'''
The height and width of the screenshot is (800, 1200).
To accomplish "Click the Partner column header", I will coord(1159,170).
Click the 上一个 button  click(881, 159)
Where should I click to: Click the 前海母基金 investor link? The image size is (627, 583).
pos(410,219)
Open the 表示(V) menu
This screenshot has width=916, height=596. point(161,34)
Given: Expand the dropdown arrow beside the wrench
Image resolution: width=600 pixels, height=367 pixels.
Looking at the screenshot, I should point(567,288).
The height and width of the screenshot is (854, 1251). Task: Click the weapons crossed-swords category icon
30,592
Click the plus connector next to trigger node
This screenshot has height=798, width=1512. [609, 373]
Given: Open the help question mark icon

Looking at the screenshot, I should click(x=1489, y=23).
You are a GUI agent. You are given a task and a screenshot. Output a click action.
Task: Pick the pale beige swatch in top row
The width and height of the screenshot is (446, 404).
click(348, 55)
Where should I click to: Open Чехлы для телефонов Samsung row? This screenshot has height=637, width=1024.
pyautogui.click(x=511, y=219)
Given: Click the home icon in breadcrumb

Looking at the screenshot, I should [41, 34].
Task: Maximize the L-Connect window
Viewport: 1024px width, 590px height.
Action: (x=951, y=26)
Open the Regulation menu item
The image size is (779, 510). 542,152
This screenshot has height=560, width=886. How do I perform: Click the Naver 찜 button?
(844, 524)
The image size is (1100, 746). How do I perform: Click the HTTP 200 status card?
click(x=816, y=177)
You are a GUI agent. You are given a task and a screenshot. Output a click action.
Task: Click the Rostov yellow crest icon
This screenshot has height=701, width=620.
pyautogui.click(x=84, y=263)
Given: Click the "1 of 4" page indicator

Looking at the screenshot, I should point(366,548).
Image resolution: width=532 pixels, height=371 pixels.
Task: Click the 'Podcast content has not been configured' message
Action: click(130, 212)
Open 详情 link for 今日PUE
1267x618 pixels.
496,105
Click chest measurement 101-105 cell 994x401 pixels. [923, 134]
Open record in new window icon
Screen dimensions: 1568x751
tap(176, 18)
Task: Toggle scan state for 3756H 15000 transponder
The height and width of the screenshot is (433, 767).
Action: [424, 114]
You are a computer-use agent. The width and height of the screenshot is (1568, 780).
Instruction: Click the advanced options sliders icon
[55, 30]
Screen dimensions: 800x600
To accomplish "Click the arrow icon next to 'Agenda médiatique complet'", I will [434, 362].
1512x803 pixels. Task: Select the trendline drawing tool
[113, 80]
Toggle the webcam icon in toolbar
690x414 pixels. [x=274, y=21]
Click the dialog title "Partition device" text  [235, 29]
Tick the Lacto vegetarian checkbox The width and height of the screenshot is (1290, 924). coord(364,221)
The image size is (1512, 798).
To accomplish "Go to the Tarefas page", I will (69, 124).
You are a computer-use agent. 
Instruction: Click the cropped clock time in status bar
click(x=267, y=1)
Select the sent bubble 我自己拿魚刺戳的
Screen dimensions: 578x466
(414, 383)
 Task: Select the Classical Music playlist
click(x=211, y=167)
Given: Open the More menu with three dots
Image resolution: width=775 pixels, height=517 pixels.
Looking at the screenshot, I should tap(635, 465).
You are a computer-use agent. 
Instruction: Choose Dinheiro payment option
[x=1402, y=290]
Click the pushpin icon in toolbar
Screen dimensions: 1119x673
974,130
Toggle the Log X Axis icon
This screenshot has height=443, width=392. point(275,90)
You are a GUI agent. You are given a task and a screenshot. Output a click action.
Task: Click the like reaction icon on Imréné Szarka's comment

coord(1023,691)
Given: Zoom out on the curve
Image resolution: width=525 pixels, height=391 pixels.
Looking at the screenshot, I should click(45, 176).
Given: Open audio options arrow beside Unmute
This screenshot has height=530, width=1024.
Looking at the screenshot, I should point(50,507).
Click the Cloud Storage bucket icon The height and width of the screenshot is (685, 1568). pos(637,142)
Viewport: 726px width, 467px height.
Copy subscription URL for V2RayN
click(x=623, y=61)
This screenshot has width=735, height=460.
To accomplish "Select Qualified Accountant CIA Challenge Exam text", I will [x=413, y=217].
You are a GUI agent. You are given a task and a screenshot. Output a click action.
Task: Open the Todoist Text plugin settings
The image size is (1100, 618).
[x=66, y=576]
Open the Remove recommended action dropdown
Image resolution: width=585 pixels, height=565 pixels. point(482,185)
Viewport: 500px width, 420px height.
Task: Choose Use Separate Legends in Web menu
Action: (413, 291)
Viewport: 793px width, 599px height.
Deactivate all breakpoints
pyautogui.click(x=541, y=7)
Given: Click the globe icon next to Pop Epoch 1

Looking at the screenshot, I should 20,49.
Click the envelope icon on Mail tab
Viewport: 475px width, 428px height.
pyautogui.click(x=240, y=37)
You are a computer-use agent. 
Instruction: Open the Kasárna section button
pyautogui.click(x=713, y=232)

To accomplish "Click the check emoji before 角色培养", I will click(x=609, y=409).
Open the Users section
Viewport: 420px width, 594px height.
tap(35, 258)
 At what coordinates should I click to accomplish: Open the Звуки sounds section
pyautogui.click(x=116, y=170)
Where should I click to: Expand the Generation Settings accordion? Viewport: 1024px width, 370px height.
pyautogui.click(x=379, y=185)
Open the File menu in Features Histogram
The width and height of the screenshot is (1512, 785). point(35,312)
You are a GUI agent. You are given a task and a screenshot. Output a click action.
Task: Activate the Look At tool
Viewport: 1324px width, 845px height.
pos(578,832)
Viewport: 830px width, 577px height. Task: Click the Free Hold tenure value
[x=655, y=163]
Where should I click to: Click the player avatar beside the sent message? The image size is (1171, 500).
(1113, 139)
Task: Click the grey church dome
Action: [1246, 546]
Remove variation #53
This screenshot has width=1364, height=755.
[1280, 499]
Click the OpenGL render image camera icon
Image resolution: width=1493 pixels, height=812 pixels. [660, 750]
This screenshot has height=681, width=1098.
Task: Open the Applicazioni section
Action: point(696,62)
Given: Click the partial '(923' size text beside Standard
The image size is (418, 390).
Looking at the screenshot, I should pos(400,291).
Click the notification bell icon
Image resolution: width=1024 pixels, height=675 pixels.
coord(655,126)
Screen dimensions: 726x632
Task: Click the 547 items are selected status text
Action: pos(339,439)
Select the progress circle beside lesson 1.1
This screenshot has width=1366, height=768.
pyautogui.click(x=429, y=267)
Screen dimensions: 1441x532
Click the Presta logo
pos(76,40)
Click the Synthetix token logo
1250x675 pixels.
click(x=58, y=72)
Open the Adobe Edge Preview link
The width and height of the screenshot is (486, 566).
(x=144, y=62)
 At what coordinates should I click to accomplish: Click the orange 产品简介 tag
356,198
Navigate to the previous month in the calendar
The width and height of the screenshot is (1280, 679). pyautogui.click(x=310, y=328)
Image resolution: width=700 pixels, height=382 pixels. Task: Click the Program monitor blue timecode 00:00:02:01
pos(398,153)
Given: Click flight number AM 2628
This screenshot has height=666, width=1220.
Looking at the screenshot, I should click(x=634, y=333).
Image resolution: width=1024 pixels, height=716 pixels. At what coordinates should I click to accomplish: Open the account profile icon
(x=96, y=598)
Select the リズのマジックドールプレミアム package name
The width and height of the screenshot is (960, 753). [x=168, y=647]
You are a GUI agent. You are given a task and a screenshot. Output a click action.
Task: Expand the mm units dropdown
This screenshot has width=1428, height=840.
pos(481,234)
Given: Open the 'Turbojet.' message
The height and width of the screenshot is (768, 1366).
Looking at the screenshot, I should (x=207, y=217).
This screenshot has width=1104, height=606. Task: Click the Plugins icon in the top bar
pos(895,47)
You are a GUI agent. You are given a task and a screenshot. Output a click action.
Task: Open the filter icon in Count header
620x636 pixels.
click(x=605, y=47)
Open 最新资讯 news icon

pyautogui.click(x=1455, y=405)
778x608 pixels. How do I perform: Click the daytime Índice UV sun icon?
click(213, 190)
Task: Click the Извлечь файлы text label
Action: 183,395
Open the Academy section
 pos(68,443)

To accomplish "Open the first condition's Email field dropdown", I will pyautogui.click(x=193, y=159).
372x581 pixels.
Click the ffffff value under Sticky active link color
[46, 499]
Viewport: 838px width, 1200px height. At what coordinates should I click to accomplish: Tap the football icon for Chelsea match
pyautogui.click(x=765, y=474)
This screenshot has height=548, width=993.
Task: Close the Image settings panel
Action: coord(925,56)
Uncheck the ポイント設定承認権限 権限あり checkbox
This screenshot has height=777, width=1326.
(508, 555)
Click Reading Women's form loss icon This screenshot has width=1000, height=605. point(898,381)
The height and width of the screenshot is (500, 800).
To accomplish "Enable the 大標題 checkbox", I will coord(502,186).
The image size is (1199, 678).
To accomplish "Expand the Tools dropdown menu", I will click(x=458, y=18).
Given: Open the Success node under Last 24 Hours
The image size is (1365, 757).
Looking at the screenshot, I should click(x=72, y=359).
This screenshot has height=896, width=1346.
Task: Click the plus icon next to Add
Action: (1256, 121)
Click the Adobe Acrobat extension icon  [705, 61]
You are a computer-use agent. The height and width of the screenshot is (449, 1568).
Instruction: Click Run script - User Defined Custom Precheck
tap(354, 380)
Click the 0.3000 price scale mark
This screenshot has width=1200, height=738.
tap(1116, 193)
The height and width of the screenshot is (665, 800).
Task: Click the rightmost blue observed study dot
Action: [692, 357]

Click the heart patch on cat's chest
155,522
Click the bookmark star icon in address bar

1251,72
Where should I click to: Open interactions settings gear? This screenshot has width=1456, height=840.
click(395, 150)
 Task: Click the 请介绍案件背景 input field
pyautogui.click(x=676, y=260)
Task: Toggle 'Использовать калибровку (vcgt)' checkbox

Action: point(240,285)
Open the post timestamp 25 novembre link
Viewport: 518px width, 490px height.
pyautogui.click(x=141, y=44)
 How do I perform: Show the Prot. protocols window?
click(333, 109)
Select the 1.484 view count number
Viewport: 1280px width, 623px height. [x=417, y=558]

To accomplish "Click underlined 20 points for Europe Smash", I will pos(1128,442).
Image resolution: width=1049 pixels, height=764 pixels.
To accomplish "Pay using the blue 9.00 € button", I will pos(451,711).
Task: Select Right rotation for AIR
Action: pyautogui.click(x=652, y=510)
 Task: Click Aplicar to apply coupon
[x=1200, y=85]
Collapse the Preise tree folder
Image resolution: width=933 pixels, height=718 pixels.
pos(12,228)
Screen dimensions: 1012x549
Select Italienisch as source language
'''
### Problem details
Copy all lines from the listing that contain "header".

### Result of this task
To accomplish "Click the Partner column header", I will coord(1159,170).
Task: Open the filter icon in Count header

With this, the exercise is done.